Empezaré dejando claro que no sé
qué es la realidad, ni me importa. Es más, para mí la realidad no puede ser otra cosa que pregunta. Me interesa la historia de la
realidad, eso sí. Para algunos, hace muchos siglos fue agua en perpetuo
movimiento, para otros, aire. Hasta que alguien se hizo esa genial
pregunta de ¿por qué solo un elemento? Aire, agua, fuego y tierra.
Entonces, la realidad estaba cubierta por una tela negra que, por las
noches, dejaba entrever la gran esfera de fuego de detrás (que hoy
llamamos sol) a través de esos agujeritos fosforescentes (que hoy
llamamos estrellas). Ese cielo perforado nos recordaba el límite de
nuestro mundo.
Para algunos, la realidad fue copia débil del original, para otros, el original se perdió sumiéndonos en una profunda nostalgia. O quizás nunca hubo original.
Para mí, lo importante es no olvidar que la realidad no existe al margen del tiempo y espacio. La realidad siempre es cuándo y dónde. Para quién. Hoy, para algunos es imagen, para otros, límite. Para muchos incluso la realidad se restringe a la certeza del tacto. Yo no sé qué es la realidad. Aquí y ahora, para mí, la realidad será espacio y palabra.
Como dice el aforismo de Wittgenstein, “Los límites de mi lenguaje son los límites del mundo”. Este espacio-palabra que defino yo aquí intentaré que sea acotado, abarcable y articulado.
De todos los ejes que han configurado la experiencia de lo real para la humanidad, es el horizontal el que más me fascina. El horizonte, constatación rotunda de la experiencia subjetiva del espacio, y por tanto experiencia subjetiva de lo real, es mi línea favorita. Una vez me contaron que los griegos pensaban que más allá del horizonte se hallaba la nada, el caos. El mundo de todos se acababa con esa línea que, paradójicamente, cada ser humano ve de forma diferente. No había espacio concebible, realidad, sin horos; la línea, la frontera. La persona que me contó esto me hizo ese día uno de los regalos más bonitos e importantes que se pueden hacer: me regaló un concepto.

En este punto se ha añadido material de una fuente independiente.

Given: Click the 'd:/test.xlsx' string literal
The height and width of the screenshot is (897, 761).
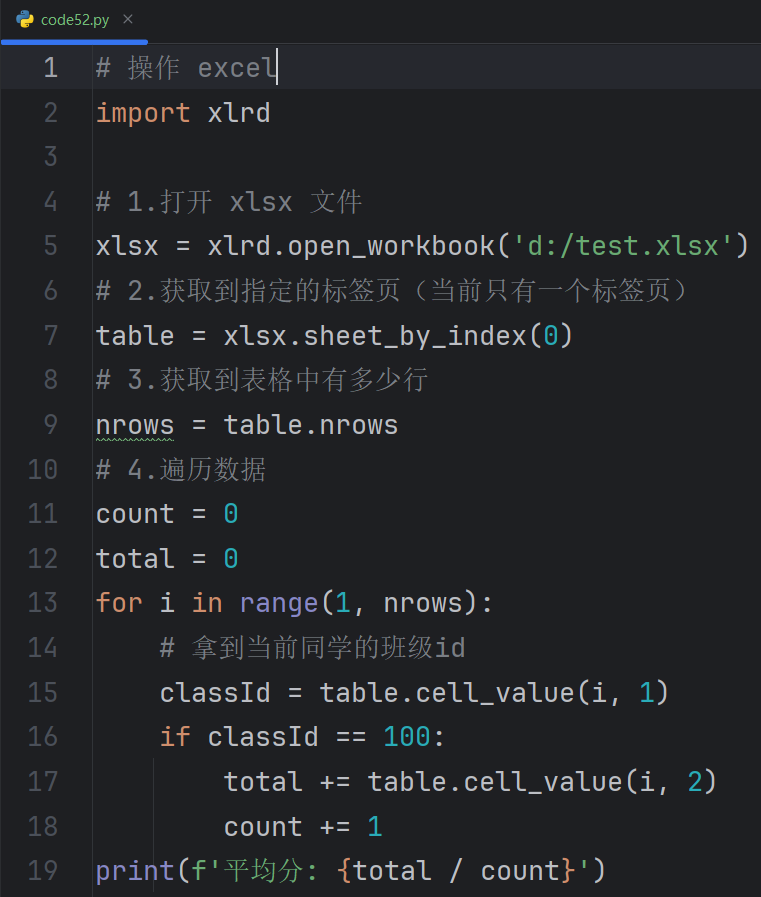Looking at the screenshot, I should [x=623, y=246].
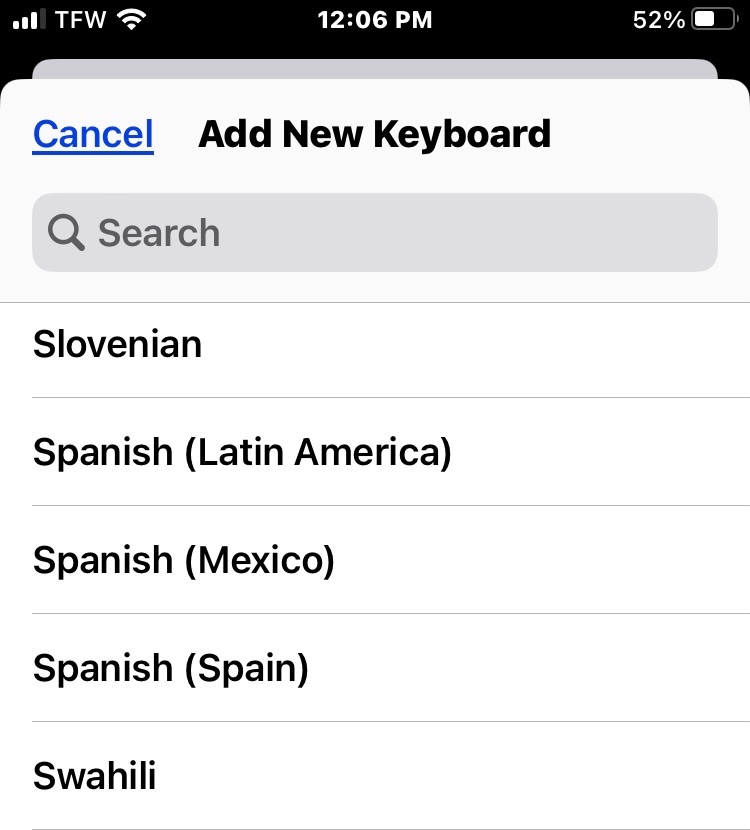Tap the Add New Keyboard title

[x=375, y=134]
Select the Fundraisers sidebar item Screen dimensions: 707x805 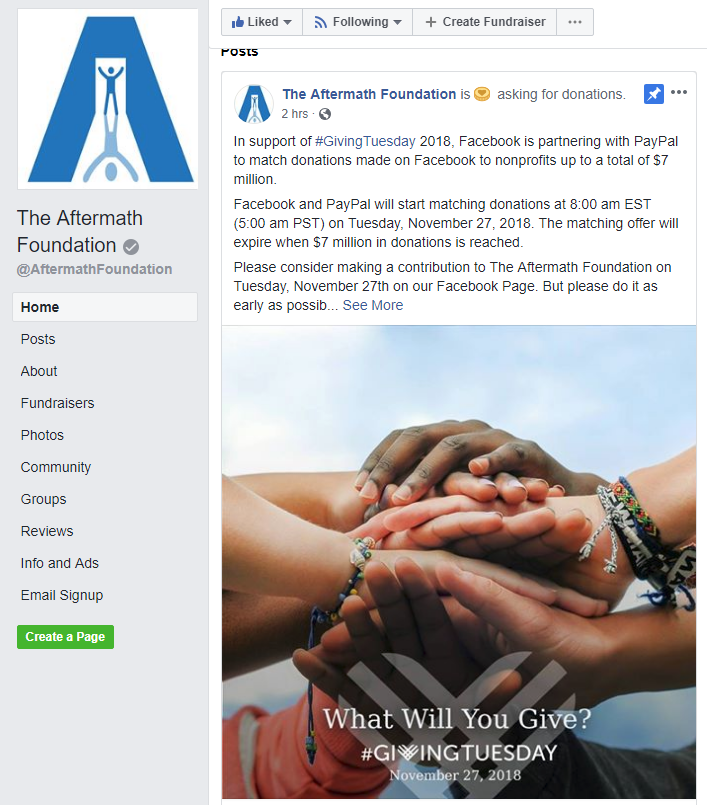click(x=58, y=404)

Si tuviera que hacer un regalo especial, regalaría un concepto; herramienta lírica para definir lo antes indecible, trazar una línea alrededor del caos y dar forma. Regalar un concepto es regalar un límite nuevo. No es mi idea de concepto, un límite rígido y encorsetado. Un concepto es para mí un hilo que conecta, una voz que hace resonar algo que estaba antes, pero en silencio. Designa a la vez que sugiere más allá del límite que lo nombra. Mi concepto no excluye sino que ensambla.
Una vez, un anciano irlandés me contó cómo fue para él descubrir el concepto “berenjena” (tardaron mucho tiempo en importarla a la isla). Él trabajaba en el sector de la moda y debido a sus contactos con Londres, ya conocía la palabra “berenjena”: “el” berenjena era un color parecido al morado para tejidos. Un día, en un mercado de verdura, descubrió “la” berenjena. Me decía con los ojos chispeantes que, en ese momento, su mundo se volvió berenjena.
Si tuviera que pedir un regalo, me gustaría que me cedieran un concepto: la berenjena ya es bien conocida en Irlanda, también lo es el horizonte, así que pediría conceptos menos conocidos como el de mujer-sin-escudo, amor-antídoto, objeto-huérfano, o beso-teléfono.
Así, aún sin entender (por suerte) qué es realidad, mi mundo se ensancharía un poco. Con el mismo vértigo con el que los griegos debieron de mirar al horizonte que marcaba la frontera de su mundo, yo me asomaría brevemente a esa invención de infinito que a veces reclama el amor y otras veces el concepto.
Ese vértigo de infinito que, como bien lo expresó Chantal Maillard, no es otra cosa que “la sorpresa de los límites”.